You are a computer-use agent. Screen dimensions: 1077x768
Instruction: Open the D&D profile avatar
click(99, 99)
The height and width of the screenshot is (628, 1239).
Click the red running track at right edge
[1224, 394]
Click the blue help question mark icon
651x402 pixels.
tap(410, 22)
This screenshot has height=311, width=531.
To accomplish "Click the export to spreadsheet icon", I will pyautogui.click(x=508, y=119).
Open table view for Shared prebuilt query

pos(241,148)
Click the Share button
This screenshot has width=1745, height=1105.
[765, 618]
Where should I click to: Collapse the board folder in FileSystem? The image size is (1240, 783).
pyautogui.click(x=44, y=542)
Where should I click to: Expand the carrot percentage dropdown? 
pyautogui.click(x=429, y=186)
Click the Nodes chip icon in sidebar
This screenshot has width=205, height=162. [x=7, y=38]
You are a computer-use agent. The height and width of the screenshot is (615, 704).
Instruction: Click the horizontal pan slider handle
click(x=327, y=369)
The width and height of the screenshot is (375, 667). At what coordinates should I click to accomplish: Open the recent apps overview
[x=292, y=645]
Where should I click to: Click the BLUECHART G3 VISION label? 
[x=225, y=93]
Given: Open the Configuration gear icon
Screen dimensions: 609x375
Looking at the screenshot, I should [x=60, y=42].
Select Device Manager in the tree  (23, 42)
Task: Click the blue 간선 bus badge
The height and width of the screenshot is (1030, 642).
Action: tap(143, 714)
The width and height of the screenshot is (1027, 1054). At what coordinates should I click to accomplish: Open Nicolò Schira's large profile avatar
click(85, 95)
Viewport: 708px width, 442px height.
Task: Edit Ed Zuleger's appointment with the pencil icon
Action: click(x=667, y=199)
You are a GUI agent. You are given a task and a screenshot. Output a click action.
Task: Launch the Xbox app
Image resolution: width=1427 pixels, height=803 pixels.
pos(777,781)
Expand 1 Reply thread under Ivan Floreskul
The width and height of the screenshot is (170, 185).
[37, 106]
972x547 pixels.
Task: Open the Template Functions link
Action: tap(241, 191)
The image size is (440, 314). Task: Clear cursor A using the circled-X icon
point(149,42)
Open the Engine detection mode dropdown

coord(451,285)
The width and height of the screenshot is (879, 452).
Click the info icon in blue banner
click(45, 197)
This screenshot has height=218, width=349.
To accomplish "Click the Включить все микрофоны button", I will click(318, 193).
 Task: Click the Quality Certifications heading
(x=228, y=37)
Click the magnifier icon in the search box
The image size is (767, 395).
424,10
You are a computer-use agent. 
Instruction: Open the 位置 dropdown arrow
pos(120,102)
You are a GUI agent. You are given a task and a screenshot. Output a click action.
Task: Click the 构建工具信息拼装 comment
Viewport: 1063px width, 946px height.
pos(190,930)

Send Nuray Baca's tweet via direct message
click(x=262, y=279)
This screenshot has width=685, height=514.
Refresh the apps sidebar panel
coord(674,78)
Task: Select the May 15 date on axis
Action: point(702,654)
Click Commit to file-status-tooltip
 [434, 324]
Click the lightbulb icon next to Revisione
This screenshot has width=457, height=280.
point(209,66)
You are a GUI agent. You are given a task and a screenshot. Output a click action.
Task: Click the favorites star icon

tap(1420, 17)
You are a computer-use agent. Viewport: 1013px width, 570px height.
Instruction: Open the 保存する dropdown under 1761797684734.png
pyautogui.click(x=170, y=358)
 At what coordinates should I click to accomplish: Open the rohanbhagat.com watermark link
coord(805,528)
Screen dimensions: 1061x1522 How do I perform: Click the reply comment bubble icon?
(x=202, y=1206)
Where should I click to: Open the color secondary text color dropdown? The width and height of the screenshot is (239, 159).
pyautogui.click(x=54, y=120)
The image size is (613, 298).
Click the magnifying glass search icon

.....

DESCRIPTION OF THE TASK: Rewrite the listing above, replacing every "dropdown" with "menu" and leaving everything else untouched.

COMPLETE ANSWER:
You are a computer-use agent. Screen dimensions: 1077x768
Instruction: Open the D&D profile avatar
click(99, 99)
The height and width of the screenshot is (628, 1239).
Click the red running track at right edge
[1224, 394]
Click the blue help question mark icon
651x402 pixels.
tap(410, 22)
This screenshot has height=311, width=531.
To accomplish "Click the export to spreadsheet icon", I will pyautogui.click(x=508, y=119).
Open table view for Shared prebuilt query

pos(241,148)
Click the Share button
This screenshot has width=1745, height=1105.
[765, 618]
Where should I click to: Collapse the board folder in FileSystem? The image size is (1240, 783).
pyautogui.click(x=44, y=542)
Where should I click to: Expand the carrot percentage menu? 
pyautogui.click(x=429, y=186)
Click the Nodes chip icon in sidebar
This screenshot has width=205, height=162. [x=7, y=38]
You are a computer-use agent. The height and width of the screenshot is (615, 704).
Instruction: Click the horizontal pan slider handle
click(x=327, y=369)
The width and height of the screenshot is (375, 667). At what coordinates should I click to accomplish: Open the recent apps overview
[x=292, y=645]
Where should I click to: Click the BLUECHART G3 VISION label? 
[x=225, y=93]
Given: Open the Configuration gear icon
Screen dimensions: 609x375
Looking at the screenshot, I should [x=60, y=42].
Select Device Manager in the tree  (23, 42)
Task: Click the blue 간선 bus badge
The height and width of the screenshot is (1030, 642).
Action: tap(143, 714)
The width and height of the screenshot is (1027, 1054). At what coordinates should I click to accomplish: Open Nicolò Schira's large profile avatar
click(85, 95)
Viewport: 708px width, 442px height.
Task: Edit Ed Zuleger's appointment with the pencil icon
Action: click(x=667, y=199)
You are a GUI agent. You are given a task and a screenshot. Output a click action.
Task: Launch the Xbox app
Image resolution: width=1427 pixels, height=803 pixels.
pos(777,781)
Expand 1 Reply thread under Ivan Floreskul
The width and height of the screenshot is (170, 185).
[37, 106]
972x547 pixels.
Task: Open the Template Functions link
Action: tap(241, 191)
The image size is (440, 314). Task: Clear cursor A using the circled-X icon
point(149,42)
Open the Engine detection mode menu

coord(451,285)
The width and height of the screenshot is (879, 452).
Click the info icon in blue banner
click(45, 197)
This screenshot has height=218, width=349.
To accomplish "Click the Включить все микрофоны button", I will click(318, 193).
 Task: Click the Quality Certifications heading
(x=228, y=37)
Click the magnifier icon in the search box
The image size is (767, 395).
424,10
You are a computer-use agent. 
Instruction: Open the 位置 menu arrow
pos(120,102)
You are a GUI agent. You are given a task and a screenshot. Output a click action.
Task: Click the 构建工具信息拼装 comment
Viewport: 1063px width, 946px height.
pos(190,930)

Send Nuray Baca's tweet via direct message
click(x=262, y=279)
This screenshot has width=685, height=514.
Refresh the apps sidebar panel
coord(674,78)
Task: Select the May 15 date on axis
Action: point(702,654)
Click Commit to file-status-tooltip
 [434, 324]
Click the lightbulb icon next to Revisione
This screenshot has width=457, height=280.
point(209,66)
You are a GUI agent. You are given a task and a screenshot. Output a click action.
Task: Click the favorites star icon

tap(1420, 17)
You are a computer-use agent. Viewport: 1013px width, 570px height.
Instruction: Open the 保存する menu under 1761797684734.png
pyautogui.click(x=170, y=358)
 At what coordinates should I click to accomplish: Open the rohanbhagat.com watermark link
coord(805,528)
Screen dimensions: 1061x1522 How do I perform: Click the reply comment bubble icon?
(x=202, y=1206)
Where should I click to: Open the color secondary text color menu? The width and height of the screenshot is (239, 159).
pyautogui.click(x=54, y=120)
The image size is (613, 298).
Click the magnifying glass search icon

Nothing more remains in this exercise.